Patients with low TC suffering from chronic heart failure had a poorer prognosis after surgery and lower long-term survival rates. This also included patients recovering from abdominal surgeries. Another interesting note was that people suffering from hepatitis B including asymptomatic carriers also have lower TC levels.
Although the evidence shows that young and middle-aged men are at risk for heart disease with high cholesterol (this can be controlled through diet) their risk becomes negated when they get close to 50. As one gets older, higher cholesterol is associated with longevity 1, 2 in both men and women. This may be due to not only the cardioprotective effects of higher cholesterol but also to innate immunoprotective mechanisms associated higher TC.

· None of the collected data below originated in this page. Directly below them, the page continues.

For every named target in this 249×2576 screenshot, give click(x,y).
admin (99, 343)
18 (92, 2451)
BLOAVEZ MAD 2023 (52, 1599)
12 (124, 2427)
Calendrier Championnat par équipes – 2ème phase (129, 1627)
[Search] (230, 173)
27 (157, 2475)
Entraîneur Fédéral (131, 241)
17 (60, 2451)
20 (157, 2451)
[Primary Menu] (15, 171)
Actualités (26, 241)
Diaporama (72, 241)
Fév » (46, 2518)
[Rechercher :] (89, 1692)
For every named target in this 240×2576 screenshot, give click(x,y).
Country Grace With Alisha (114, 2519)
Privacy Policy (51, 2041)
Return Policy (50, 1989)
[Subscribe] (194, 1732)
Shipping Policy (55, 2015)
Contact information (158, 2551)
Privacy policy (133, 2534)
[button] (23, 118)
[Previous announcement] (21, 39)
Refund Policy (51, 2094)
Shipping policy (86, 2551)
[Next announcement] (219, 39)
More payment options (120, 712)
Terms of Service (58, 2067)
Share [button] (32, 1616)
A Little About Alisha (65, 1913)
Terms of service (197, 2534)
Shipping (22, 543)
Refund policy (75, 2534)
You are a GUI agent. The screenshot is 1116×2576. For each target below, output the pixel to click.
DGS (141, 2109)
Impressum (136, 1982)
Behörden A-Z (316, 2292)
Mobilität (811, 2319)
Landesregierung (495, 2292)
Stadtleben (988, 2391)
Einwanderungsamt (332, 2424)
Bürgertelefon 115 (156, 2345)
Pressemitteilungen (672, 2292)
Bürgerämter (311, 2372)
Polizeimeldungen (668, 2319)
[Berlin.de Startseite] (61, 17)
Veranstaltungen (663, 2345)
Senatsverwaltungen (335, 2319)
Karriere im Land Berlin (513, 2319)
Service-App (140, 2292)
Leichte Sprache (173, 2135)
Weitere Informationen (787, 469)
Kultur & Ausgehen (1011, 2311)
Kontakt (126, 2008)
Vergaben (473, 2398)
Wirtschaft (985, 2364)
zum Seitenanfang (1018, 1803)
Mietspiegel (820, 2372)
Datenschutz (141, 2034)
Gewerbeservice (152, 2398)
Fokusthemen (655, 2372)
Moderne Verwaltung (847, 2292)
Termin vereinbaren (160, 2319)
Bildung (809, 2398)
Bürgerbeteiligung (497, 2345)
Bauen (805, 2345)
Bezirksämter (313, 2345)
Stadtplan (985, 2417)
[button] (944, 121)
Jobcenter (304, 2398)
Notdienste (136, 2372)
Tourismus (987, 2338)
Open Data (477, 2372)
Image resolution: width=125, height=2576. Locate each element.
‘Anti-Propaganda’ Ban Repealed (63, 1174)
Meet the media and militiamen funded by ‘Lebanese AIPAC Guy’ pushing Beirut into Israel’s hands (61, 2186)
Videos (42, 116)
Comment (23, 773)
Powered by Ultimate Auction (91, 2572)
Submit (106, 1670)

Interestingly, eating a diet lower in fiber increases serum cholesterol due to the gut’s increased ability to reabsorb cholesterol in the absence of fiber. In addition to this, diets higher in linoleic and linolenic acids (essential fatty acids) may help prevent or reverse atherosclerosis (yes, atherosclerosis can be reversed).
Another article showed that one cause of cardiovascular disease may result from bacterial communities reinfecting arterial walls. Suppressed immune response related to low cholesterol may be a contributing factor.
If you want to reduce your risk of infection and improve immunity response mechanisms, one thing to consider is maintaining healthy cholesterol levels. Cholesterol may also play a role in a number of autoimmune disorders.